In [1]:
import torch
from torch.utils.data import DataLoader
from torch.utils.data import Dataset

import numpy as np
import pandas as pd

from tqdm import tqdm
import json

In [2]:
with open(r'data/info.txt', 'r') as info_file:
    NEG_SAMPLE_SIZE = json.load(info_file)['NEG_SAMPLE_SIZE']
BATCH_SIZE_TEST = 1024
NUM_WORKERS = 10

#### Data Loader

In [3]:
train = pd.read_csv (r'data/train.csv')
test = pd.read_csv (r'data/test.csv')
valid = pd.read_csv (r'data/valid.csv')

for i in [train, valid, test]:
    i['neg_head'] = [eval(l) for l in i['neg_head']]
    i['neg_tail'] = [eval(l) for l in i['neg_tail']]

nentity = len(pd.concat([train['head'], valid['head'], test['head']]).unique()) + len(pd.concat([train['tail'], valid['tail'], test['tail']]).unique())
nrelation = len(pd.concat([train['relation'], valid['relation'], test['relation']]).unique())

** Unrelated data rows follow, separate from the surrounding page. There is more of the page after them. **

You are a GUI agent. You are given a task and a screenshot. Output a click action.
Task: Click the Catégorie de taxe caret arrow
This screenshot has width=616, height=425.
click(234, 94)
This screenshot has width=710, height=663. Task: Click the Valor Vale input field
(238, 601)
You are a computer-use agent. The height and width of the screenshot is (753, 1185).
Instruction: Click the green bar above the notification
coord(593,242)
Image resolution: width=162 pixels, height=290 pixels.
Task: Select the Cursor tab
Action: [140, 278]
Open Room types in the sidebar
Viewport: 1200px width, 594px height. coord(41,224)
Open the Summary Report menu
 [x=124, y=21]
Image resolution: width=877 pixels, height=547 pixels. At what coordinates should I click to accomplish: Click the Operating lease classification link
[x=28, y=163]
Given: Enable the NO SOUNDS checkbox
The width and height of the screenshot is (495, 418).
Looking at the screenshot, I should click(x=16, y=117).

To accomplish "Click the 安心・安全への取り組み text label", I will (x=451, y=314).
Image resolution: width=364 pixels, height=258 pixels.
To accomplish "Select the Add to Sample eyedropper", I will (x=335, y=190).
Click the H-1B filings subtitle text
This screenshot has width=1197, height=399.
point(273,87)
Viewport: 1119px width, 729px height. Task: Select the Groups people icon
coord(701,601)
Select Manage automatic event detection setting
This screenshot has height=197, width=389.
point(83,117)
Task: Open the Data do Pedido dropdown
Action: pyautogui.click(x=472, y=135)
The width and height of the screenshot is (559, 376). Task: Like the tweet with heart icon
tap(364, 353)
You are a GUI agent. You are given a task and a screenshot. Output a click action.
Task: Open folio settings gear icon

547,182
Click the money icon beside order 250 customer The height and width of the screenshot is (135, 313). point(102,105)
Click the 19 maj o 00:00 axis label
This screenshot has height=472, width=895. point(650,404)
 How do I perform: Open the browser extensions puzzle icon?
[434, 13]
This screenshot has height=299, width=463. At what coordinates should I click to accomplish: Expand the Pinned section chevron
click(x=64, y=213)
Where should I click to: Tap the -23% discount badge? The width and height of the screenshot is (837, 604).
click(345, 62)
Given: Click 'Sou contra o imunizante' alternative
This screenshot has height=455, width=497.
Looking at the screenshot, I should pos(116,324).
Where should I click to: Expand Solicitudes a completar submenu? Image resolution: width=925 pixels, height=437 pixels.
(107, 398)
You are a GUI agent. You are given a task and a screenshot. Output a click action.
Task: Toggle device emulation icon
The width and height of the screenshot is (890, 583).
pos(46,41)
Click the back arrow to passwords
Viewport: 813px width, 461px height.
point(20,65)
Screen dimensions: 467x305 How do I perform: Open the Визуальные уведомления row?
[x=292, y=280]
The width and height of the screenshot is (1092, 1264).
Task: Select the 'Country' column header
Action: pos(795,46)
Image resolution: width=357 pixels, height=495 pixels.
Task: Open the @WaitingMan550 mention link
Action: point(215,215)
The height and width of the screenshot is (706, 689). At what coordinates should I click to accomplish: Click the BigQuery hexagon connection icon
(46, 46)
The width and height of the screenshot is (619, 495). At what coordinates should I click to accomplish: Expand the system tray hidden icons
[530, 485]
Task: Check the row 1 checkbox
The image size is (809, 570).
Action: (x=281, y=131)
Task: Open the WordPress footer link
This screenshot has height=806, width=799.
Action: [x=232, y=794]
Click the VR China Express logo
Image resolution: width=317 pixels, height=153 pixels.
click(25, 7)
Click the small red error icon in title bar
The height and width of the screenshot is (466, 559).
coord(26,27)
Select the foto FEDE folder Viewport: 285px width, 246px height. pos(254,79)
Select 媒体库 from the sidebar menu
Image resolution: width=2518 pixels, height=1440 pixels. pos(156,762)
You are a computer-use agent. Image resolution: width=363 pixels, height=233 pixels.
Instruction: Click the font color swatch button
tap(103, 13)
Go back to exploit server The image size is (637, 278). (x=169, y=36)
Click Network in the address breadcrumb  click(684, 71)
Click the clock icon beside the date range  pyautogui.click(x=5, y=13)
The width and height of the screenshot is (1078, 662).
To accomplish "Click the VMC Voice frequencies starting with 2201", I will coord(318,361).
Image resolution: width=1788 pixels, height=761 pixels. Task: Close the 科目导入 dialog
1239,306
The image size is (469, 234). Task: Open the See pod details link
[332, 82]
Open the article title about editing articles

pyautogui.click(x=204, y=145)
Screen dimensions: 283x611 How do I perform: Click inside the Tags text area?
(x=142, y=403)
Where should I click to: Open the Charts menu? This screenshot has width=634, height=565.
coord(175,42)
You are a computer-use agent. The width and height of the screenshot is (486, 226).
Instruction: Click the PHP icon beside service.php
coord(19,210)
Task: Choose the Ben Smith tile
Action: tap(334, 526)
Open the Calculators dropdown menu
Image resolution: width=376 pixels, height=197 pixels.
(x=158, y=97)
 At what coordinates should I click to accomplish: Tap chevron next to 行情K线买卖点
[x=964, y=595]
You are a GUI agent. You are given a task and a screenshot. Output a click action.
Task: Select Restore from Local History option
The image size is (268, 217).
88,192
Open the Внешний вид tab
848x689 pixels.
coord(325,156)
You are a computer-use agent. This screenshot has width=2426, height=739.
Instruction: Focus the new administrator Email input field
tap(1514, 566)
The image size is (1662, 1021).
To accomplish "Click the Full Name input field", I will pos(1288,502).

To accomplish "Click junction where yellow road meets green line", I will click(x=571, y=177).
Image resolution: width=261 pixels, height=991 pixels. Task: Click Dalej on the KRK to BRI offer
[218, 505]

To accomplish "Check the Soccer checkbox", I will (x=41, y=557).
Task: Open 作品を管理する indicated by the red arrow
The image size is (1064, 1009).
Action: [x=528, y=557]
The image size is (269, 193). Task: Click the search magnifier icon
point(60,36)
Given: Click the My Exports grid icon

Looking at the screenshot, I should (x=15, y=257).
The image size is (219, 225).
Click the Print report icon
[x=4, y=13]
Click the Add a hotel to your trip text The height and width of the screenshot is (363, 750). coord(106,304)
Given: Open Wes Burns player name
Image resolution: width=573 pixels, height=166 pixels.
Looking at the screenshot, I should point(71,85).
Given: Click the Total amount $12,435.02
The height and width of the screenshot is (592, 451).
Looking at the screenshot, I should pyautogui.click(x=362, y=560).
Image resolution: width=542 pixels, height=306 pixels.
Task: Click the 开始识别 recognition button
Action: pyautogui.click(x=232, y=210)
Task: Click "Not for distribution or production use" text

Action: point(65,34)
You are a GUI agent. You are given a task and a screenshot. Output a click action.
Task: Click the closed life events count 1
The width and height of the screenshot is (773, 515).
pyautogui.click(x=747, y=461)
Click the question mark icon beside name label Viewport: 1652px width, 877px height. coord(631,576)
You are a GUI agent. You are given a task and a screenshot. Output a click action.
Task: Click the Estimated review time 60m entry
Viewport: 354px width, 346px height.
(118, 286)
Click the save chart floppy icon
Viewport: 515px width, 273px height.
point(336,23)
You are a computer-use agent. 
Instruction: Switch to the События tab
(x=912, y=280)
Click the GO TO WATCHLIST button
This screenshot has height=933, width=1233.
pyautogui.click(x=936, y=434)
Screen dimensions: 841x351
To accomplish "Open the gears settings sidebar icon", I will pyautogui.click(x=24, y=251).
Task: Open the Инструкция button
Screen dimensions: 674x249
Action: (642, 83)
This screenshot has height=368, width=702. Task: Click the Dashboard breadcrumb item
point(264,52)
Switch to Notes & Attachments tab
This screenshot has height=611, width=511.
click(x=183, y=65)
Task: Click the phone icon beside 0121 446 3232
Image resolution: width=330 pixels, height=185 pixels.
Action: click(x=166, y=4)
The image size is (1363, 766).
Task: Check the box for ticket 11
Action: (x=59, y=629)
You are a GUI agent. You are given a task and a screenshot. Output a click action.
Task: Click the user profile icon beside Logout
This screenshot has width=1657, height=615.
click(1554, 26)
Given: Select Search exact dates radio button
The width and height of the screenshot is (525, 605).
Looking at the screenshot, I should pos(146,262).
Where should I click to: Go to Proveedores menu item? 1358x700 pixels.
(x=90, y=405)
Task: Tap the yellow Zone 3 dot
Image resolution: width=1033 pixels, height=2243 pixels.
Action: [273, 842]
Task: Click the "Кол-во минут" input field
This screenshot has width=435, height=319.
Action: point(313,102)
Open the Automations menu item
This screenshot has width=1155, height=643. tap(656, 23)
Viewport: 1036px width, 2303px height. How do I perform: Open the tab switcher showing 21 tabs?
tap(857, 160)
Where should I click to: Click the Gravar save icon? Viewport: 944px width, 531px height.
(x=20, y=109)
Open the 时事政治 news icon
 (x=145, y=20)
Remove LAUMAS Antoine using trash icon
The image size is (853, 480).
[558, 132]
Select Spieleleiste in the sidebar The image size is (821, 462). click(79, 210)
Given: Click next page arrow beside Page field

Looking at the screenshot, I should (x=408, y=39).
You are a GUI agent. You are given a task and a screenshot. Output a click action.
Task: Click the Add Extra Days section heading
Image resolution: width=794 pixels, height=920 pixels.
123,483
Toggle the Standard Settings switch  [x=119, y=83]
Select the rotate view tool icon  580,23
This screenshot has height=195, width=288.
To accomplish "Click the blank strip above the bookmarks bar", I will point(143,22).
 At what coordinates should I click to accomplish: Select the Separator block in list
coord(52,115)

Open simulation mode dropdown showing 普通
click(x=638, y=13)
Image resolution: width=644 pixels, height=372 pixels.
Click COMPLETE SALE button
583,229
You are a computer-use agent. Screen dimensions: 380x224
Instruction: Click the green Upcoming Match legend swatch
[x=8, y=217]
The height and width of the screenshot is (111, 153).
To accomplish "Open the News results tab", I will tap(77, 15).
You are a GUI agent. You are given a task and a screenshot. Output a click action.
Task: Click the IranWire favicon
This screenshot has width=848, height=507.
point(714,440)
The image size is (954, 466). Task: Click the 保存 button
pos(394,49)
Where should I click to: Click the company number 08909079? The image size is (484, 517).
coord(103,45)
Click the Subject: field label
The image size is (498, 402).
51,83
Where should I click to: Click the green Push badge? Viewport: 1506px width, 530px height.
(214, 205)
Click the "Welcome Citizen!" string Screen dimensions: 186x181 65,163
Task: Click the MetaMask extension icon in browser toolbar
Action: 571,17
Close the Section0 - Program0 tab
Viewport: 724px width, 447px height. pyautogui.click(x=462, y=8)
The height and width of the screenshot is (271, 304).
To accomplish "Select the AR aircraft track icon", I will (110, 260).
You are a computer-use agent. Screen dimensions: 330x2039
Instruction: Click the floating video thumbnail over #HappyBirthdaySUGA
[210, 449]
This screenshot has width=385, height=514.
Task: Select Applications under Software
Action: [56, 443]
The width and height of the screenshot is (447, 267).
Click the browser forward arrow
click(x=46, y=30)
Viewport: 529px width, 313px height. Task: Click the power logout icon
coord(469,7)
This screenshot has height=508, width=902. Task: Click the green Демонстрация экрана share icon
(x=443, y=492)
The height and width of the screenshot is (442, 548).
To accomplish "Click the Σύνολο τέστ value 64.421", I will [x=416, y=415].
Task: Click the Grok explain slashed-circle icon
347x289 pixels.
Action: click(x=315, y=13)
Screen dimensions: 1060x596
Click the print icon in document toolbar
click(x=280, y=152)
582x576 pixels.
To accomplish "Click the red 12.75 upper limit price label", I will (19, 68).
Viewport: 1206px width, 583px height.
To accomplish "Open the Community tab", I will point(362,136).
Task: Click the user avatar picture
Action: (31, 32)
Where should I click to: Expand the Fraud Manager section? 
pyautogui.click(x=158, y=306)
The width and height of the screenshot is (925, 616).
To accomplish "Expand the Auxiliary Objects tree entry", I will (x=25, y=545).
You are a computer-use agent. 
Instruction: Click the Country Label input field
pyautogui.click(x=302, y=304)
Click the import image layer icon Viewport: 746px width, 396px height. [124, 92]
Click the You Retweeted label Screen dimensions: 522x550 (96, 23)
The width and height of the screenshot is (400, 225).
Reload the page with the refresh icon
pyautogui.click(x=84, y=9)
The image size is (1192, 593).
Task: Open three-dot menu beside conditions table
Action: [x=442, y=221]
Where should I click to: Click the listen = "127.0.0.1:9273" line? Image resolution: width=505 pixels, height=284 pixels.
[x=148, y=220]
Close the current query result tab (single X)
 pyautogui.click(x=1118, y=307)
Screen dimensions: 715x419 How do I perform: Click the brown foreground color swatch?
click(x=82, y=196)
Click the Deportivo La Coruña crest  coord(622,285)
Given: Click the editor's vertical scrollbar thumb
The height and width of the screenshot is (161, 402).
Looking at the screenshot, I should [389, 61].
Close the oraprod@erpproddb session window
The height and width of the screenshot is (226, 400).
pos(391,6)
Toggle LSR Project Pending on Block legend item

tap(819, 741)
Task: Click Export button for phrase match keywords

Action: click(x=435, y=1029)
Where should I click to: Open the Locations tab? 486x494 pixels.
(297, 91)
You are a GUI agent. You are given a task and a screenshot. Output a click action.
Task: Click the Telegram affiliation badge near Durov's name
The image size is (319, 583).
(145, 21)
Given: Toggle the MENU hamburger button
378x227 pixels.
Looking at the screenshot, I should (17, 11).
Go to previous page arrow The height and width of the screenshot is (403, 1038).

print(f'NUMBER OF ENTITY: {nentity}')
print(f'NUMBER OF RELETION: {nrelation}')
print()
print(f'TRAIN: {round(len(train)/(len(train)+len(test)+len(valid))*100)}%')
print(f'VALID: {round(len(valid)/(len(train)+len(test)+len(valid))*100)}%')
print(f'TEST: {round(len(test)/(len(train)+len(test)+len(valid))*100)}%')

NUMBER OF ENTITY: 20720
NUMBER OF RELETION: 8

TRAIN: 58%
VALID: 17%
TEST: 25%


In [4]:
class KGEDataset(Dataset):

  def __init__(self,table,mode='train'):

    self.mode = mode
    self.head = torch.tensor(np.array(table['head']))
    self.tail = torch.tensor(np.array(table['tail']))
    self.relation = torch.tensor(np.array(table['relation']))
    self.neg_head = torch.tensor(np.array(list(table['neg_head'])))
    self.neg_tail = torch.tensor(np.array(list(table['neg_tail'])))

    if mode=='train':
      self.subsampling_weight = torch.tensor(np.array(table['subsampling_weight']))

  def __len__(self):
    return len(self.head)
  
  def __getitem__(self,idx):
    if self.mode == 'train':
      return self.head[idx],self.tail[idx],self.relation[idx], self.neg_head[idx],self.neg_tail[idx], self.subsampling_weight[idx]
    else:
      return self.head[idx],self.tail[idx],self.relation[idx], self.neg_head[idx],self.neg_tail[idx]

#### Metrics

In [5]:
class Evaluator:
    def eval(self, input_dict):
        y_pred_pos, y_pred_neg = input_dict['y_pred_pos'], input_dict['y_pred_neg']
        y_pred = torch.cat([y_pred_pos.view(-1,1), y_pred_neg], dim = 1)
        argsort = torch.argsort(y_pred, dim = 1, descending = True)
        ranking_list = torch.nonzero(argsort == 0, as_tuple=False)
        ranking_list = ranking_list[:, 1] + 1
        hits1_list = (ranking_list <= 1).to(torch.float)
        hits3_list = (ranking_list <= 3).to(torch.float)
        hits10_list = (ranking_list <= 10).to(torch.float)
        mrr_list = 1./ranking_list.to(torch.float)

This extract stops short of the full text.